Forum Moderators: Robert Charlton & goodroi
My theory is that since we use source markers on many pages as an easy way to internally recognize the traffic to a specific page, whether the traffic came from email, specific advertisment placement throughout the site, etc... But i feel each of these src markers is being treated as seperate and unique pages - is that true? If so, how do we fix this issue?
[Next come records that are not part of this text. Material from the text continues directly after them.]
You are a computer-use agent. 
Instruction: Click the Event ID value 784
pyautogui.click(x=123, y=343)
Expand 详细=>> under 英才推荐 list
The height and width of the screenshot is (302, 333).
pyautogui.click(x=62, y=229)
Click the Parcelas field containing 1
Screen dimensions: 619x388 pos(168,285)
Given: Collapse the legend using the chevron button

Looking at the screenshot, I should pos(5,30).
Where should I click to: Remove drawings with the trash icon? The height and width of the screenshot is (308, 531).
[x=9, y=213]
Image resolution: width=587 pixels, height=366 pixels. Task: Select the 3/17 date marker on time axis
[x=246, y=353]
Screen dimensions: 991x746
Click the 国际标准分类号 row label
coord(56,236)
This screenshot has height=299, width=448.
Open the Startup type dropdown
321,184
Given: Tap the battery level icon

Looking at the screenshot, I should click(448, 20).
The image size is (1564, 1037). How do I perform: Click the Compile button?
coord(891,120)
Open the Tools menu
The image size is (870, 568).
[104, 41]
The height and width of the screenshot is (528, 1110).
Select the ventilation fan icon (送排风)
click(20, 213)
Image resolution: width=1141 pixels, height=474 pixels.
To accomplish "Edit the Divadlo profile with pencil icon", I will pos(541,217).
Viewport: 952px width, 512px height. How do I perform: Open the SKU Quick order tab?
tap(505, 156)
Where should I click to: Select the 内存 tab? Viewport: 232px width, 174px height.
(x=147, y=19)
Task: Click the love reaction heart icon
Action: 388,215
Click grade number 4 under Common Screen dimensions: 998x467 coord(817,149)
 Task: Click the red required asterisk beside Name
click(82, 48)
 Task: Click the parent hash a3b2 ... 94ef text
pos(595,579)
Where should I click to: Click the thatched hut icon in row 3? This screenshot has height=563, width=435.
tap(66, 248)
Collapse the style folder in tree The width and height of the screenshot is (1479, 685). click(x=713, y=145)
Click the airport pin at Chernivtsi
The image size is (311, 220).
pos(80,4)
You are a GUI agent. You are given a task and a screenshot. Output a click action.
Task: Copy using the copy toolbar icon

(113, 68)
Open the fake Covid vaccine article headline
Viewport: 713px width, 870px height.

Thanks in advance for anyone's input on this...
Vic
As a rule of thumb, most click-trail tracking is best done with cookies. You only want Google to see one url for one bit of content, and not alternate urls that get the same thing. You can use robots.txt, robots meta tags and so on to limit what you want Gbot to see.
ie...
www.domain.com/page1.html?src=blah
and have the robots.txt tell the spiders that the page name really should be...
www.domain.com/page1.html
is that possible with the robots or any other method? i dont want them to exclude all of these pages because they are heavily linked and some have a PR of 6 while others have 4s. My main domain has a PR of 8 and I want to be sure to take full advantage of this.
Thanks for your help...
Vic
$userAgent = getenv("HTTP_USER_AGENT");
$queryString = getenv("QUERY_STRING");
$domain = getenv("HTTP_HOST");
if (stristr($userAgent, "Googlebot")) {
$isSpider = TRUE;
}
if ($isSpider AND !empty($queryString)) {
header("HTTP/1.1 301");
header("Location: [$domain$PHP_SELF");...]
exit;
}
This PHP code will redirect Googlebot to the clean URL w/o ?src=anything, while all other user agents are tracked.
"Don't use "&id=" as a parameter in your URLs, as we don't include these pages in our index."[google.com...]
You'd just want to be sure that Google crawls some version of those urls.